Feet movements always preceded the loss of force. Obviously, these feet displacement could have indicated that the player was programming a step to progress forward in his contest with the robot. It was not the case since he was instructed to maintain a maximal stable force during the sustained phase. This left us with two hypothesis. Either the player was predicting a loss of efficacy in his effort and, consequently, was optimising his posture pre-emptively or he was interrupting the isotonic muscular contractions underlying the sustained phase, which may have reached their time limits.

When players played together, the timing of feet displacements and the episodes of force decrement were uncorrelated in 45% of the trials. In other words, one of the feet could rise without provoking a subsequent loss of force exerted by the player. This observation may be seen as an outcome of collective intelligence: supporting the body on the neighbouring players compensated the detrimental effect of the transient unipodal posture. In support of that hypothesis, coincident feet displacements in adjacent players were never observed. Consequently, one could speculate that in the remaining 55% of the cases, when foot displacement did induce a force decrement, this was due to an inadequate strategy of the player. In that context, we hypothesised that the hooker could benefit from the support of both the left prop and right prop when he raised his feet. This was only the case in one of the three hooker we tested, which may be due to an inadequate training of the two other players to use two supports moving independently at the same time.

Scrum, a model to study collective intelligence

A recent paper by Sedeaud et al 11has shown that the XV de France’s collective effectiveness relies on a balance between stability and workforce renewal, which allows the building of specific position interactions and builds on skilled forwards packs. It strengthened the notion that selections and shared selections are serious collective performance parameters associated with performance.

In that context, our results demonstrated that collective intelligence exerted its effects at different phases of the scrum. The initial peaks of forces during the engagement could be synchronised when frontliners played together. Two adjacent players were also capable to synchronise their effort during the sustained phase. Finally, supporting the body on the adjacent player could compensate the detrimental effect of transient unipodal postures.
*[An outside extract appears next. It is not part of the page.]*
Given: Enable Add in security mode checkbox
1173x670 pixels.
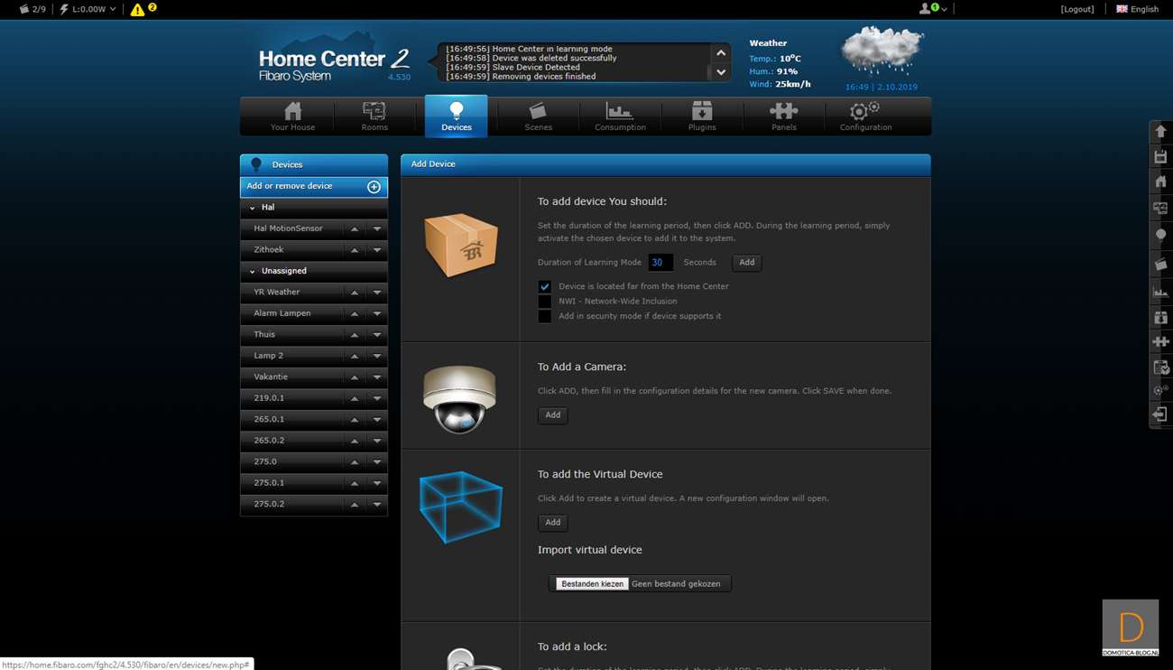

But it was also clear that this collective intelligence had its drawbacks and its limits. For instance, the initial peak of force was diminished when the frontliners played together.

Conclusion

We objectivised that the transient phase put players at serious risks. The modification of the engagement rules contributed to injury prevention. Our study showed also that by using adequate methods and mathematical tools, it was possible to assess the frontline collective intelligence. It further indicates that during the different phases of the scrum, collective intelligence could be more or less pervasive depending on the frontliners tested and on trial to trials for a given triplet. These findings pave the way for innovative methods of training to improve players collective behaviour.